Sunday, April 29, 2012

Land reform similarities: US and Zimbabwe


I went for a walk this afternoon around my neighborhood with the for sale signs and the people moving out. I wondered where all the people go. I know some people who lost their jobs, homes and then moved away. I know people who lost jobs, homes and stayed but downsized. When I think about the changes to my affluent town I am frequently reminded of the changes in Zimbabwe. I also recently happened to finally have watched the movie Mugabe and the White African which chronicles the case of Ben Freeth and the SADC tribunal ruling on Land Reform in Zimbabwe. It occurred to me, while I was walking in my neighborhood, that America has created a kind of Land Reform program of its own. It has redistributed property from American families to banks. This redistribution of land has many similarities to the program of Land Reform in Zim.

My neighbor has had it share of foreclosures but I failed to find out exactly how many of the years. Recent statistics show that 1 in every 303 housing units in the state of California is foreclosed.   That sounds like a lot to me. I wonder who gets those properties? If a home is foreclosed it goes back to the bank who held the loan or mortgage. So the banks now own the house. Banks like Bank of America, Wells Fargo, Bank of New York, and JP Morgan are beneficiaries of foreclosure. They now own those properties.

It is true that some properties are resold to new American homeowners, about 33% of sales are resales from foreclosures. So what happens to the balance? What if the banks own them ? What does it mean socially, politically and economically that banks own so much property in California?

The new sub-prime mortgage loan process that relaxed lendee credit and income requirements was spearheaded by banks and mortgage lenders. Now the banks own those failed mortgage lenders and the banks own the homes as well. The US government permitted this through its determination not to regulate.

Homeowners have tried to sue banks and argue to keep their homes because of the deficiencies in the assignment of mortgages to MERS the mortgage electronic registration system leaving the bank not with the title but the homeowner. These cases are not successful as the courts do not support the homeowner but instead support the bank in order to maintain the status quo.
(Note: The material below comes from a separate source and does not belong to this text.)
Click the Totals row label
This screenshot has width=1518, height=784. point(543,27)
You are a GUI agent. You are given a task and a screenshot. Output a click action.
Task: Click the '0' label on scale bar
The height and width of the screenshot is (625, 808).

It's official. I do live in Africa. Let's go through the similarities between the land reform programs.

The government of Zimbabwe passed laws to redistribute land. The US government failed to regulate MERS and the entire driver of the subprime lending fiasco, collateralized debt obligations. Both government activity of failure to act resulted in homeowners losing their homestead and suing in the courts.

Both land reform programs, one intentional one incidental, resulted in courts being slow to see the homeowners point of view. Africa is actually ahead of the game on this point. SADC declared land reform illegal in Zim. In the US, the courts pretty much rubber stamp foreclosures.

Lawyers have been trying to argue for more scrutiny by courts in these cases in order to recognize the numerous legal deficiencies in the foreclosure process giving an advantage to the banks. But these cases are few and far between.

The US land reform program resulted in transferring property to banks. In Zim, former white owned farms are redistributed to indigenous Zimbabweans, who sometimes also work for the Zim government. Two programs that may have had one purpose to begin with or on their face, but resulted in the same thing: dispossession, economic downturn and a complete lack of faith in the process and rule of law.